Maybe no one told Adam and Eve. Maybe they figured it out themselves. That’s not really the point.
The fact is, God was getting at something deeper.
“Adam this isn’t you. Eve this isn’t the way it should be.”
I started to think of how lost we are. How deluded humanity is by this hellish creature and his host of demons.
As I left the Killing Fields. I was angry at Satan. I was angry that he marred the name of my God, that my God had to come down and wear all of our sin. I began to think about it, how unnatural all this is. People don’t just kill. They were taught to kill. John 8:44 refers to Satan as the father of lies, the murderer from the beginning. Since the dawn of time his whispering into our ears has caused so many people to neglect the image of God in us. To neglect our very nature. To cling to sin and evil.
I started to think about how much that must have hurt God. He had to bear the wrath for the justice of this. He had to feel the hot anger of God over this darkness.
Then it all came full circle.
(Listen to the song there)
Jesus came to this earth and walked among us. He felt real pain and sweat. He was indignant at death, watching people whom He created and loves lose innocence. Seeing the decay and stench of charnel houses on this Earth. He came clothed in humility yet filled with majesty.
All around Him stood people living out evil. It’s simple really. The snake tricked us. And we still live out his lies.
How often He must have looked upon the very image of God in someone, only to ask Himself, “Who taught you this? Why are you so far removed from who I created you to be? Who told you that you are naked? I remember when I wove your heart in the depths of the earth and placed wonder and awe into it. Now it is cold, dark, hateful, grim. Oh beloved! How did you get so far away from who you really are?”
And so we crucified Him.
We dragged Him to a hill and stripped Him down. And instead of fighting us, instead of pressing back with the force of a God. He humbly submitted.
And clothed Himself with our shame.
This, this is where the entire world is turned upside down. Where we shake and shudder at encountering a living God.
God Himself, decided to pay for this. For our genocide. For our corruption. Behind that simple question in the garden, thousands of years ago, God knew the cost of that apple. He knew it would cost Him everything. That He would bear more pain than we can imagine.
He would go from being fully innocent to covered in the shame and wrath of the worlds sins. Rejected by the whole of His very creation. Mocked and spit upon by those He came to save. Genocide was paid for on the cross.

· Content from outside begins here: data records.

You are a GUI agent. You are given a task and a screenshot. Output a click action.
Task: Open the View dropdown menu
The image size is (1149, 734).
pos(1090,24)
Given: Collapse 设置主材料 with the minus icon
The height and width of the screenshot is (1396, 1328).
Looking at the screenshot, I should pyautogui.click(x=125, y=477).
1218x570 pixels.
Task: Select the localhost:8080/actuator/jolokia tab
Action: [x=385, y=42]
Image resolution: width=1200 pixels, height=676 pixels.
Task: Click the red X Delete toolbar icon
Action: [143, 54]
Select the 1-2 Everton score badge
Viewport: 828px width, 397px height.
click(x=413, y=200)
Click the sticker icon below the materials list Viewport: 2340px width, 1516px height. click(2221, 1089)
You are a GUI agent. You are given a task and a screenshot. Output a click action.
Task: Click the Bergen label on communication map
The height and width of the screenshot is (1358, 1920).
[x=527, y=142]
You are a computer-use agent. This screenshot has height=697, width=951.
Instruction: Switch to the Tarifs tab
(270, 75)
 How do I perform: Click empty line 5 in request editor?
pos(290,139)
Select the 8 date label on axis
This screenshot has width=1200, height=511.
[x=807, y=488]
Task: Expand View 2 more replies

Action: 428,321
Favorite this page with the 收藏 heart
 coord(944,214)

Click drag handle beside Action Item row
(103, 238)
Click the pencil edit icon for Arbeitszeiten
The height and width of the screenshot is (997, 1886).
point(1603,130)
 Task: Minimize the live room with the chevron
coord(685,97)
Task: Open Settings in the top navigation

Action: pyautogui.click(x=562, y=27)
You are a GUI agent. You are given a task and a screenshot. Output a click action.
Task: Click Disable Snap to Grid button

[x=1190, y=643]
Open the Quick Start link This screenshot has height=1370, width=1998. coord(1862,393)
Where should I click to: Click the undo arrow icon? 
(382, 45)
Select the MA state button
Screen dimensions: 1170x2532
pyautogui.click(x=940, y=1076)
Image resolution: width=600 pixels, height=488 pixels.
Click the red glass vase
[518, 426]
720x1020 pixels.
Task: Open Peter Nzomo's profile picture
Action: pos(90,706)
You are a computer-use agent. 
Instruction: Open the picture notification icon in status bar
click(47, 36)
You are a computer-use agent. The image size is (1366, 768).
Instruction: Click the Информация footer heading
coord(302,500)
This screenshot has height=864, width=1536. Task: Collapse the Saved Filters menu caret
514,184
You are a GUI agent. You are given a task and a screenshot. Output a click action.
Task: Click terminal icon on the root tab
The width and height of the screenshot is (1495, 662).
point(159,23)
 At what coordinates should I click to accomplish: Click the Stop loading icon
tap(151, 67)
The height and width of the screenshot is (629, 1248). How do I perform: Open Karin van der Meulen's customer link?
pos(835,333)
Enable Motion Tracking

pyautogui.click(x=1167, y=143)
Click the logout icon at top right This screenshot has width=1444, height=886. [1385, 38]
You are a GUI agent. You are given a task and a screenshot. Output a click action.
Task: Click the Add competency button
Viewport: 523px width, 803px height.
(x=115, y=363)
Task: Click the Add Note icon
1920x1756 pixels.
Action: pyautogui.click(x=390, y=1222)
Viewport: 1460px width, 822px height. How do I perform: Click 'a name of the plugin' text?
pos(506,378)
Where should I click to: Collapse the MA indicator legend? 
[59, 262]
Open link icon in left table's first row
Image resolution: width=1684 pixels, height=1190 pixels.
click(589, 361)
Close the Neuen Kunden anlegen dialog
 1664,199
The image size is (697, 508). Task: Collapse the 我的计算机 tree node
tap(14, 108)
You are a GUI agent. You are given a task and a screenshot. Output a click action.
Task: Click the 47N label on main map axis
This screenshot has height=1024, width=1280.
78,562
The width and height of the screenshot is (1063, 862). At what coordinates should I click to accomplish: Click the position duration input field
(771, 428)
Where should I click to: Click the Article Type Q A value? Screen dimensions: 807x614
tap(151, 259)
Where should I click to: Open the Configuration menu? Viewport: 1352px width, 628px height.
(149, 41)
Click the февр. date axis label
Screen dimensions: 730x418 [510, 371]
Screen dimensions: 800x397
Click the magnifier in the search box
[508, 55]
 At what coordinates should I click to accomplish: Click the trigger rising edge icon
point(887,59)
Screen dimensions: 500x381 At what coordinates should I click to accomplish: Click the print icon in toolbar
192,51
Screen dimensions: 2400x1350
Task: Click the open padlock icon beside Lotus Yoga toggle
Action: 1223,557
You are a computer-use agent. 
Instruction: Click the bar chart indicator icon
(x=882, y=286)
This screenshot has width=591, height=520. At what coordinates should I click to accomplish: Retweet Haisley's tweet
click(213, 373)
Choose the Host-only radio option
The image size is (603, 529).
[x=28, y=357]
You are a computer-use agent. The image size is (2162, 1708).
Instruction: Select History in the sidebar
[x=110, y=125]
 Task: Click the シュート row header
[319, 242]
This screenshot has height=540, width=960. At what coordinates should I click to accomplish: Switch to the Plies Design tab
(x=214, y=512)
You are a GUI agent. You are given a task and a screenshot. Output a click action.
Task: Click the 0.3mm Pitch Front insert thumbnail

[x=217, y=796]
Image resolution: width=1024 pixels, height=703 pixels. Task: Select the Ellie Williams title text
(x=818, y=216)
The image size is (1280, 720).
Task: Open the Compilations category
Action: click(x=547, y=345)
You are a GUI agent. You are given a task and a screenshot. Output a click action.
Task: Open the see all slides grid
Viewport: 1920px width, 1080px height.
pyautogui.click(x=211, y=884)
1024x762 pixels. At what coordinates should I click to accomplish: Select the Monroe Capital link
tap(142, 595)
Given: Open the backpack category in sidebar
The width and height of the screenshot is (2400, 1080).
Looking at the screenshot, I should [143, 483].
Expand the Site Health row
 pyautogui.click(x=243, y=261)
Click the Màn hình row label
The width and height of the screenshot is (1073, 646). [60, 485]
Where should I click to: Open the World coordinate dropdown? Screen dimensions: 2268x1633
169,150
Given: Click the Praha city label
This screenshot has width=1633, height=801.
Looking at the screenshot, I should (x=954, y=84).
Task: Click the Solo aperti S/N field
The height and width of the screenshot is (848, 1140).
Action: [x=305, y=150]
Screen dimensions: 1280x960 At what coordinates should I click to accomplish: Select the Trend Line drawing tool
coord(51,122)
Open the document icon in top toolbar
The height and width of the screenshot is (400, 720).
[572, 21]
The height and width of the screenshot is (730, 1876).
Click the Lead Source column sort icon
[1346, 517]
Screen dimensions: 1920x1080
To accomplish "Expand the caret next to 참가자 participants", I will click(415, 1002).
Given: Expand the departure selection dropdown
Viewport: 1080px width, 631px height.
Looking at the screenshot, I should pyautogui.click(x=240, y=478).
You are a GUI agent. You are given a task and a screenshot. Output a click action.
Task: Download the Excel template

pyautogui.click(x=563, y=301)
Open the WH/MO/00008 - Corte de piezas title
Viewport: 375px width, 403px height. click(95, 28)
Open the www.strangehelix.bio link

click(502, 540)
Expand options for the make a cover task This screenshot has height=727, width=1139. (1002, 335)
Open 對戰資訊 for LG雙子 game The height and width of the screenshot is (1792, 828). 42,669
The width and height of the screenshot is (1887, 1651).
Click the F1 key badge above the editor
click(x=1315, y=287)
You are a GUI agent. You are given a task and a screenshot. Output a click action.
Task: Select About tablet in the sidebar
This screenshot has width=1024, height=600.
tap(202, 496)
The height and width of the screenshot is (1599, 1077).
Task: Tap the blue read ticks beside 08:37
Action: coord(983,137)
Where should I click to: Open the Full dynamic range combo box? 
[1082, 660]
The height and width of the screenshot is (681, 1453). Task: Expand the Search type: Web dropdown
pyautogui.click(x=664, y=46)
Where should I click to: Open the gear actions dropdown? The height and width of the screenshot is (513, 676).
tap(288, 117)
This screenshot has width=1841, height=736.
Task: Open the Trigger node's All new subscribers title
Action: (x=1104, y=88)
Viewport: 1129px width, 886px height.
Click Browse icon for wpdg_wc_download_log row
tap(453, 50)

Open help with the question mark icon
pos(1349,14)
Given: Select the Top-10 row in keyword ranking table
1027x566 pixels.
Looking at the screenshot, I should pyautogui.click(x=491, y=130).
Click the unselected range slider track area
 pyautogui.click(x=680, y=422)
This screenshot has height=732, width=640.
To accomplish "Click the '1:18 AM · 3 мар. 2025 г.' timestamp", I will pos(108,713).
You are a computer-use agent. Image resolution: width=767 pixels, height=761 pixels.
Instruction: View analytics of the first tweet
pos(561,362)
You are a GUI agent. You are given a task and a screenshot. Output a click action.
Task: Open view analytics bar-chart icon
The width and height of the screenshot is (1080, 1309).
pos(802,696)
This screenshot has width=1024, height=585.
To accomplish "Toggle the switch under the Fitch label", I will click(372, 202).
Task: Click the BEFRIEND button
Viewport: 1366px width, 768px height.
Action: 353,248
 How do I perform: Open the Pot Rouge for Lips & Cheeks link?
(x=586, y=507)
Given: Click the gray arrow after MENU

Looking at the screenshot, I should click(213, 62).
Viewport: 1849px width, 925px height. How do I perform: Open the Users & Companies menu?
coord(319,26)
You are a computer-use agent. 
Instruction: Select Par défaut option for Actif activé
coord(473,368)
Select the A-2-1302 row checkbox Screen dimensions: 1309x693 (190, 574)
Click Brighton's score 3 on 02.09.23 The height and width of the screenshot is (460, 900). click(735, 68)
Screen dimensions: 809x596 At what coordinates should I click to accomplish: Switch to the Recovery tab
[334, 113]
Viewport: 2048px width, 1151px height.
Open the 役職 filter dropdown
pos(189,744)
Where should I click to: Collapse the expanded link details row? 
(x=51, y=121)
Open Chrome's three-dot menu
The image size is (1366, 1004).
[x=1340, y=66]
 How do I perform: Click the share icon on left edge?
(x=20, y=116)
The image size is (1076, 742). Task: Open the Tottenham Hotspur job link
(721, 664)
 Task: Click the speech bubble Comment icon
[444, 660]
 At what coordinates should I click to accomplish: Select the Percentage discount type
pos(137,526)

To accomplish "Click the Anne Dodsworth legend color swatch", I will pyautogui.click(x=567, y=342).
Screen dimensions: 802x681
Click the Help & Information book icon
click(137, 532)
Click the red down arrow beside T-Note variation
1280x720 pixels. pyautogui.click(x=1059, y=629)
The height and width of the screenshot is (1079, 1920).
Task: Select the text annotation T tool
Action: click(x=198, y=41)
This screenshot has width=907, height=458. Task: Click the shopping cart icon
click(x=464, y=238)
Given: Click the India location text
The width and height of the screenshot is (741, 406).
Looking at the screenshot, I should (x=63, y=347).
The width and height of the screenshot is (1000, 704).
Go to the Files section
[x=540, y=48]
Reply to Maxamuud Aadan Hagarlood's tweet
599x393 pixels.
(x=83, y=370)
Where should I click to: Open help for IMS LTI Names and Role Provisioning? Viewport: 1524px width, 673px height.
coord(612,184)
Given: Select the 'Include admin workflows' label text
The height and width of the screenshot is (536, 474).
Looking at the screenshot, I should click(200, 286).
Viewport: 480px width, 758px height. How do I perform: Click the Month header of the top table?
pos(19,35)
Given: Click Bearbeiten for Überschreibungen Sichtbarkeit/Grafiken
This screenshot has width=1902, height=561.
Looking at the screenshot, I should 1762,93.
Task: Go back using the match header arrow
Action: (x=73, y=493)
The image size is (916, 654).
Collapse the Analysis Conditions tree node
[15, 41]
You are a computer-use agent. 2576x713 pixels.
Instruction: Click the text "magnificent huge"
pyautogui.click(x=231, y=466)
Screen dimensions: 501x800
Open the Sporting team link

And I can only ache inside and fill with wonder at what great depth of suffering that would be to endure all of that.
In His humanity. He didn’t go to the cross with the fullness of God, He went emptied of it, to bear the brunt of the wrath of God.
We who once stood as kings and queens of promise find ourselves on this dusty earth, aching for just a little bit of value. The eternal glory robbed from us by the deceiver.
Sometimes people get mad at God. But is not He the most innocent of all of us? Isn’t He the one who had His creation spoiled? And then paid the most awful of prices to buy back what He rightly deserved?
I think we often wrestle with the question of “Why is there evil in the world?” and misunderstand that we are not designed for this. It is so unnatural. Something happened and messed us all up. We know that. Our flesh longs for rest, our dimly lit mirror longs for full vision.
So here I am, laboring with my friends to change this world. One child at a time. Yesterday we walked through villages and prayed for the sick, taught children the bible and English, and showed love to the outcast. Where so many people have failed to be the image of God on Earth, we are learning to finally look a little bit like Him to other people. I am learning to walk once again in innocence and find joy in life. Joy where I once felt so robbed.
Maybe you need to apologize to God, to say sorry for how you blame Him instead of the snake. Maybe you need to forgive yourself, for beloved of God, this was not your design. You never should’ve felt that shame. That hurt. That loss of innocence. Maybe you need to be more like His image on earth.
All I know is that I don’t want to be unclothed anymore. I want to be clothed in Christ.